Вместе с тем, боясь и ненавидя основной оплот монтаньяров — трудящееся население Парижа, — вожаки Жиронды продолжали подкапываться под Коммуну. Вопя о тирании Коммуны, они потребовали для себя «департаментской стражи» — специальных вооруженных сил из провинции, которые они хотели противопоставить революционному Парижу. С особенной злобой Верньо, Гюаде и другие обрушивались на ненавистного им Марата; Робеспьеру же они буквально не давали говорить, заглушая криками и шиканьем его голос всякий раз, как Неподкупный поднимался на трибуну Конвента.

Монтаньяры вынуждены были отвечать. Не располагая необходимым большинством в Конвенте, но уверенно опираясь на Коммуну, первый бой жирондистам они дали в стенах Якобинского клуба. 10 октября после бурных дебатов из клуба был исключен Бриссо. Затем клуб покинули и другие жирондисты. Уход жирондистов содействовал превращению клуба в боевую политическую организацию революционной демократии.

Чувствуя руку Робеспьера и зная его популярность, вожди жирондистов решили сосредоточить огонь на нем. Стали вспоминать все старые наветы, собирать воедино всю прежнюю грязь, которую они щедро расточали против Неподкупного в мае — июне. В салоне мадам Ролан, прежней поклонницы Максимилиана, из всего этого состряпали «Робеспьериаду» — лживейший клубок обвинений, который решено было бросить прямо с трибуны Конвента. Орудием избрали автора любовной истории кавалера Фоблаза, романиста Луве.

29 октября на ораторскую трибуну манежа поднялся маленький тщедушный блондин с плешивой головой. Он был взволнован. Речь свою он начал так:

— Над городом Парижем слишком долго тяготел крупный общественный заговор; был момент, когда он едва не охватил всю Францию…

Конвент слушал. Наконец оратор дошел, до знаменательных слов:

— Робеспьер, я обвиняю тебя! — И дальше каждый следующий период своей длинной речи он вновь начинал этими же словами.

В чем же жирондисты обвиняли Неподкупного?

В том, что он был самым популярным оратором Якобинского клуба; в том, что якобинцы боготворили его, объявляя единственным во Франции добродетельным человеком; в том, что он согласился войти в состав руководства Коммуны; в том, что он угрожал Законодательному собранию и отдельным его членам; в том, наконец, что он был в числе «провокаторов», призывавших Францию к «сентябрьским убийствам».

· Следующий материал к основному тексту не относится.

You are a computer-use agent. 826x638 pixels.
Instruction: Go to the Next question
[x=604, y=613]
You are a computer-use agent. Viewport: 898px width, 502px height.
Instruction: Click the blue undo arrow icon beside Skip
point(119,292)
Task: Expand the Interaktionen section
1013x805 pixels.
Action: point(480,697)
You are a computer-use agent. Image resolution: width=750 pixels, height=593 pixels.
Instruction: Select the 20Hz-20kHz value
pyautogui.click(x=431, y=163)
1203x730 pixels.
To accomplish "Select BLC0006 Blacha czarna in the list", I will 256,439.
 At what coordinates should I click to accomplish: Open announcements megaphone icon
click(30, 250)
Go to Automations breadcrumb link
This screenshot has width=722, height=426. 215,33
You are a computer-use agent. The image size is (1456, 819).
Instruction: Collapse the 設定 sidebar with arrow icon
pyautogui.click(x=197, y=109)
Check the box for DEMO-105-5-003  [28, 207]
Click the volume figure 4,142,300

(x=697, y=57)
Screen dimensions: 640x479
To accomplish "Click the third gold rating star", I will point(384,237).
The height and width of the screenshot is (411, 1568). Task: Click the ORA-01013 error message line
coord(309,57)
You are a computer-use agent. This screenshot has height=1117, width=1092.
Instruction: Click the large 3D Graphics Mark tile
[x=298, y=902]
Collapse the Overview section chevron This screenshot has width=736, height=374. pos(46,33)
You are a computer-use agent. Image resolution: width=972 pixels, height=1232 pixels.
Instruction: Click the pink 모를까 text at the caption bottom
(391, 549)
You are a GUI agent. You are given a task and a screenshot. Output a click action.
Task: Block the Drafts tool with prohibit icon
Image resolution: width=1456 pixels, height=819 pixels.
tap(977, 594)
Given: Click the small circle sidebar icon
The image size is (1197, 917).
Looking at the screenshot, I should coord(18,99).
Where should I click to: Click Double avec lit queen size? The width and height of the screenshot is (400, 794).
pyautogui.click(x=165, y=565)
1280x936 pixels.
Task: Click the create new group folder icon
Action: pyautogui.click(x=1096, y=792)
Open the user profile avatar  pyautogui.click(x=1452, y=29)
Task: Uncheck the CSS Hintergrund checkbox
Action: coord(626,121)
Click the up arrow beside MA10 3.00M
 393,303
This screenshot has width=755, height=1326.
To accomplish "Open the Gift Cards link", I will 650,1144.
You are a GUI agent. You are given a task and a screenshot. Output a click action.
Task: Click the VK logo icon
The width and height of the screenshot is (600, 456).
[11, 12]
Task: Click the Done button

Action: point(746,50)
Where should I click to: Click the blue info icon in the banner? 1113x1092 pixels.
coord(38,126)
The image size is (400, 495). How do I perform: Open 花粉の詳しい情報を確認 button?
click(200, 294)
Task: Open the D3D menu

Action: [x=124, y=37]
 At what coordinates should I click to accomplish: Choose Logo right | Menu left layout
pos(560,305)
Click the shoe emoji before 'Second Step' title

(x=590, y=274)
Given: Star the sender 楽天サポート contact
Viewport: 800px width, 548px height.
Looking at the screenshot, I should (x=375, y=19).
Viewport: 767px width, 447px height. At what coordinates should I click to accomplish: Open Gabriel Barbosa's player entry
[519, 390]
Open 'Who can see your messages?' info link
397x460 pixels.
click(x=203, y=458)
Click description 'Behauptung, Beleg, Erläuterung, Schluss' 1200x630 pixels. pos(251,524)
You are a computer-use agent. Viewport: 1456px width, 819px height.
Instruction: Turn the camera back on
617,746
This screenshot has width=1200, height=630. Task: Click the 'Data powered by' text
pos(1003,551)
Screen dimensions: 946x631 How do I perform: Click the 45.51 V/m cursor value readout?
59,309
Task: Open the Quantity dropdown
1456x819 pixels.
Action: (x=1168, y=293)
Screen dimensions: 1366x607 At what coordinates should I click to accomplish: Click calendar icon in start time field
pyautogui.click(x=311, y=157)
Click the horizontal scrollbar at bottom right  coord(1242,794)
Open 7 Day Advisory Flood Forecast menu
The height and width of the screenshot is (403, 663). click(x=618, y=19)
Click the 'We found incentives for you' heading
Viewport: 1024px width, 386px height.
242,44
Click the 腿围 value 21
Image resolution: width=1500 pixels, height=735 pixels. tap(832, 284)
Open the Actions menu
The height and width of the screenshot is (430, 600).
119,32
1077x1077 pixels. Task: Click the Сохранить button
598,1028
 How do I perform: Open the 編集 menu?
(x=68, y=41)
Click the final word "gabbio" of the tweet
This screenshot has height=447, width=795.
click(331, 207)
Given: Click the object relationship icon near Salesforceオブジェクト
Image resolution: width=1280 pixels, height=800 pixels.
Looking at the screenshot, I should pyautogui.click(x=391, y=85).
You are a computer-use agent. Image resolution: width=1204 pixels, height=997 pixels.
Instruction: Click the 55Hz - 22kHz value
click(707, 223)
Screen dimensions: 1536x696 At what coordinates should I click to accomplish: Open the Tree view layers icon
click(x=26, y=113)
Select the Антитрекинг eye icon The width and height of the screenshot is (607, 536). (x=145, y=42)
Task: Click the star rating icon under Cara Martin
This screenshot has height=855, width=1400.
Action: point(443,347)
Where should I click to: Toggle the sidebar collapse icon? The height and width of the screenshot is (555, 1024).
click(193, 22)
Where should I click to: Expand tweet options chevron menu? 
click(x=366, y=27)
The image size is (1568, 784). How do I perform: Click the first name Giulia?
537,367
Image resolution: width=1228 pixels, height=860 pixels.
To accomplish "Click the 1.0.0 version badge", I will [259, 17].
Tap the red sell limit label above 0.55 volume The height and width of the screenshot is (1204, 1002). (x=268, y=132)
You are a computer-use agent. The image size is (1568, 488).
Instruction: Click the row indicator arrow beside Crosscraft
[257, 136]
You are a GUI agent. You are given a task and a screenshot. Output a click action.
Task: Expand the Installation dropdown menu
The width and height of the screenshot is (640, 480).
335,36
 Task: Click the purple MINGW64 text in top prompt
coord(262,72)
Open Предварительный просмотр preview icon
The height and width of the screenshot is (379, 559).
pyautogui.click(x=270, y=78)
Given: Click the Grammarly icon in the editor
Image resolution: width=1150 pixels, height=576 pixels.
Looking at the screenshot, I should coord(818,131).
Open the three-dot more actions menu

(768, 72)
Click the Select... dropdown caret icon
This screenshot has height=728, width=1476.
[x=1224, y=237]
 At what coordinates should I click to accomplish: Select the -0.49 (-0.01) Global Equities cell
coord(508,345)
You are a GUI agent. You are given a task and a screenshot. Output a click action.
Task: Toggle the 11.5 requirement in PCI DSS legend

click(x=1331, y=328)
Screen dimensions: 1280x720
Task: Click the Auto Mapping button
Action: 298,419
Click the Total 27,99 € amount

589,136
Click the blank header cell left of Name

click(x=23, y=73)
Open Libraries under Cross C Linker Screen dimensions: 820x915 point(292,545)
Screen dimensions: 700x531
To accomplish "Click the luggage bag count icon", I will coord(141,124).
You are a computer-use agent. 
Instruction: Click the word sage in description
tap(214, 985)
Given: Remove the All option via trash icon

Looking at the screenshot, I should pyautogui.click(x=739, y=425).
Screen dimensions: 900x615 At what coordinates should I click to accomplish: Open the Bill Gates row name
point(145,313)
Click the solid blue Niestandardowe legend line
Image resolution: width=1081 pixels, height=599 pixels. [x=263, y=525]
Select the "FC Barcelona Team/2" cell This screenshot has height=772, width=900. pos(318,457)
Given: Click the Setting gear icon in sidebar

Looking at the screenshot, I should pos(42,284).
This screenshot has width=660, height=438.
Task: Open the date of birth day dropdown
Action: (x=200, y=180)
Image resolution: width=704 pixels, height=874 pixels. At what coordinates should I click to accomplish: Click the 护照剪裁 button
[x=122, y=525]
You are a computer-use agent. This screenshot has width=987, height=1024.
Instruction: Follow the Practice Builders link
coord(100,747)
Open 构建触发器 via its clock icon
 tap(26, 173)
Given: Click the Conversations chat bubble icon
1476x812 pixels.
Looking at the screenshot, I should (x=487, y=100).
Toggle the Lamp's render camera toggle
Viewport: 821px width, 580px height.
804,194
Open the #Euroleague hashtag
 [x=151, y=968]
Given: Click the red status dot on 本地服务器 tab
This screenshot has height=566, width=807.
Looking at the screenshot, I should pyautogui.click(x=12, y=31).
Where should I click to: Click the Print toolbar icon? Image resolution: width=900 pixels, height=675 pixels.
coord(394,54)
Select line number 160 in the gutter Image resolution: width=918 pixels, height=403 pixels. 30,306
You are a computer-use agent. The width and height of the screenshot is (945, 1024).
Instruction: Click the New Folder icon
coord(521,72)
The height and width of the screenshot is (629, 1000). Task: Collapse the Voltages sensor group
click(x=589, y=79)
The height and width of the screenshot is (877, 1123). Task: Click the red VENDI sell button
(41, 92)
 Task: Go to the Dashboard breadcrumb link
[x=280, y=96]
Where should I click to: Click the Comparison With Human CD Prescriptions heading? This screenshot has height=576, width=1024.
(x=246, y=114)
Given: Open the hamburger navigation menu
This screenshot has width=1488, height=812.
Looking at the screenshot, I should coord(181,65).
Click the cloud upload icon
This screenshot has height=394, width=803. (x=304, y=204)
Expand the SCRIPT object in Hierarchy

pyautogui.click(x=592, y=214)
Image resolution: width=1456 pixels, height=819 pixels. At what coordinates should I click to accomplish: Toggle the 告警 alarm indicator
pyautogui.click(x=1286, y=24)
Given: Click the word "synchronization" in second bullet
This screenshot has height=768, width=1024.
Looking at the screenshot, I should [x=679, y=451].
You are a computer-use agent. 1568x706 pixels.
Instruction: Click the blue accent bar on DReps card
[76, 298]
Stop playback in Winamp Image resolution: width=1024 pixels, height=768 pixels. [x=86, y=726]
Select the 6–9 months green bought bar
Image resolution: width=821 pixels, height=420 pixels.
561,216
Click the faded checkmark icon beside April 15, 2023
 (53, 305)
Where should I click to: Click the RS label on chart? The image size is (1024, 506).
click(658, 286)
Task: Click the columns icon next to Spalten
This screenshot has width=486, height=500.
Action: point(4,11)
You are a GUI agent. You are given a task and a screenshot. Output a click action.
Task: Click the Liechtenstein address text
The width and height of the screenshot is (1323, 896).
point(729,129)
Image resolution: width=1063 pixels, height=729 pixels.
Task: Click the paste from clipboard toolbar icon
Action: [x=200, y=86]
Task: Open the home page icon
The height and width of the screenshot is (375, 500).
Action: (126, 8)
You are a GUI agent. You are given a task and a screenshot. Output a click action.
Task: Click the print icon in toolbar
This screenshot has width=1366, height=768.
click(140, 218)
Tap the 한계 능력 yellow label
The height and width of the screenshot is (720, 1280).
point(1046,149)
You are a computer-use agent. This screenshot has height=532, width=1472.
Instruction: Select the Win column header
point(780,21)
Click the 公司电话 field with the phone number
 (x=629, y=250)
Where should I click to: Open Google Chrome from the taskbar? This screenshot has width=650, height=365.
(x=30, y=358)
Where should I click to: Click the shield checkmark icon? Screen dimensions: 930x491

Речь Луве, слабая и неудачная по существу, была произнесена в очень повышенных тонах, с яростью и запальчивостью. Когда оратор кричал, значительная часть нижних скамей Конвента ему аплодировала.

Робеспьер мог бы тут же без большого труда опровергнуть своего обвинителя. Он поступил иначе, верный обычной для него осмотрительности. Он попросил недельной отсрочки для ответа. Враги злобно торжествовали, считая, что их жертва растеряна и уничтожена. В действительности Неподкупный прекрасно знал, что делает. Он сразу понял, что речь Луве, построенная на внешних эффектах, может произвести минутное впечатление, но ведь она внутренне глубоко лжива. Пусть пройдет немного времени. Пусть выскажется общественное мнение, выступят якобинцы, определят свое отношение секции. Все это само по себе решит исход дела. А он пока что спокойно подготовится к тщательному расследованию всех аргументов и тезисов своих противников. Жирондисты пытались донять его клеветой и раньше; тогда он, поглощенный другим, предоставил свою защиту друзьям и единомышленникам; клеветники оскандалились и временно отстали. Но это не сделало их благоразумными. Ну что ж, он ответит им сам. Он постарается сделать свою отповедь такой, чтобы к неоднократно будируемому вопросу больше не приходилось возвращаться.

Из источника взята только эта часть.